Functionally, males have more hemispheric asymmetry than females, and this may cause differences in neuronal connectivity [7, 8]. According to a hypothesis the presence of circulating androgens can create a hyperplastic state in a developing male’s brain, which leads to wider neuronal remodeling after injury than in a female brain [9]. In our study, 4 of the 7 patients (57.1%) were male. Most DDMS reports in the literature are single case reports. However, in Unal et al.’s study [4], males were 73.5% of the DDMS patients. Similarly, in a study of 19 patients, 57.8% were male [2]; a study by Yorulmaz et al. [10] had 85% (9 of 13) male patients, and a study by Dix and Cail [11] had 52.2% (12 of 23) male patients.

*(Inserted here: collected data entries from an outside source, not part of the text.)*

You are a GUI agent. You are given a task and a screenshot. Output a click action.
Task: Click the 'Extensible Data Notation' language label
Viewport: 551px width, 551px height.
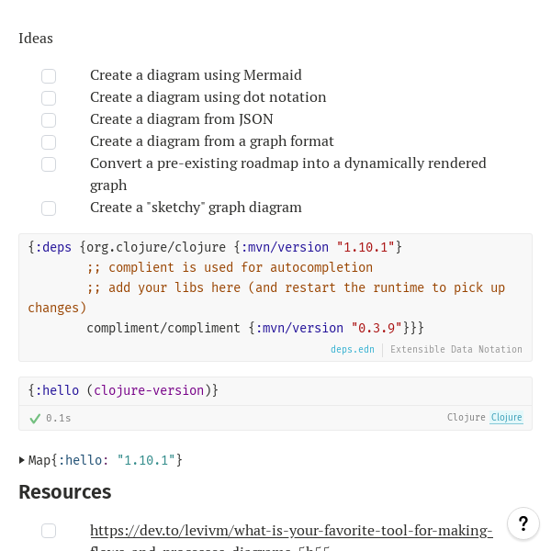pyautogui.click(x=455, y=350)
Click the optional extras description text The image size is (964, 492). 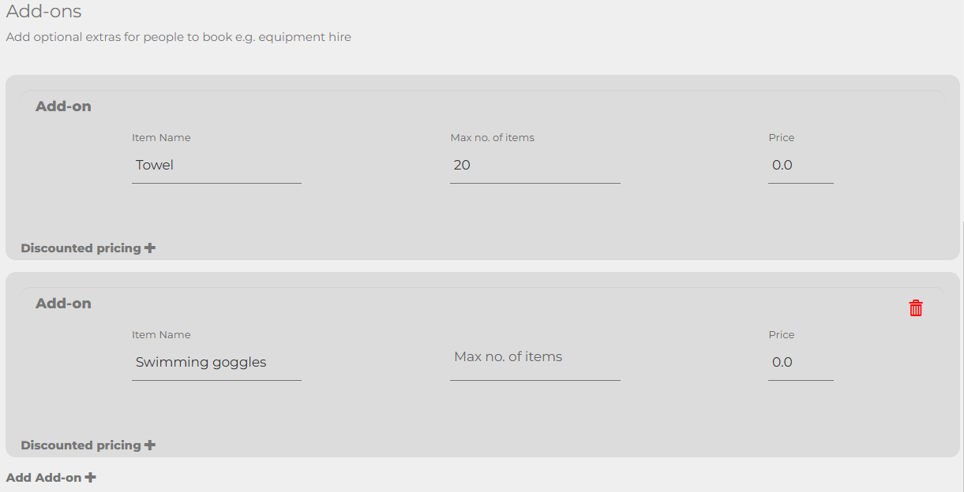[178, 37]
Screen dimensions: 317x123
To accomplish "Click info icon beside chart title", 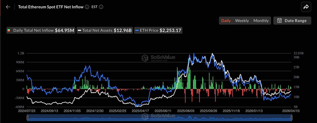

In our study, 6 patients presented with seizure. Three of the patients were having seizures for the first time, and 3 patients had a known history of epilepsy. There were similar seizure symptoms in all 19 patients of another study [2], and a different study reported seizures in 17 of 26 patients [4]. Epileptic seizures with DDMS are more common in adolescence and are often resistant to treatment [12–14]. In our study, while one patient had epileptic seizures from birth, the starting ages for the other patients were 7, 8, 10, 12, and 13 years. The mean age of seizure onset was 7.1 years (range 0–13) years. In the literature, late-onset epilepsy cases have been described at 18 and 19 years of age [15, 16]. In a DDMS clinic, epileptic seizures similar to absence seizures were seen most frequently during adolescence, whereas there were no patients with absence seizures in our cases [13,14,17]. Two of our patients had complex partial seizures, 3 patients had GTC, and 1 had GTC and myoclonic seizures. Two patients had refractory seizures. A 31-year-old man and a 28-year-old woman with left-hemisphere involvement both had a history of refractory seizures. In the literature, DDMS patients with refractory seizures have been reported [18–20]. There was no epileptic seizure history in the 83-year-old patient with right-hemisphere involvement, similar to a patient not in an epilepsy clinic reported in the literature [21]. The 83-year-old patient who applied to the hospital with head trauma is thought to have been diagnosed with DDMS at an advanced age because of his lack of history of epilepsy and his minimal hemiparesis. Two of our patients had severe mental retardation, 3 patients had mild retardation, and 2 patients were mentally normal. In some cases, mental retardation and epileptic seizures may not occur even after many years [16]. Mental retardation was detected in 4 patients in one study and in 10 patients in another study [2, 4]. However, in these studies, because some of the patients were aged 1 year, no rate of mental retardation could be given.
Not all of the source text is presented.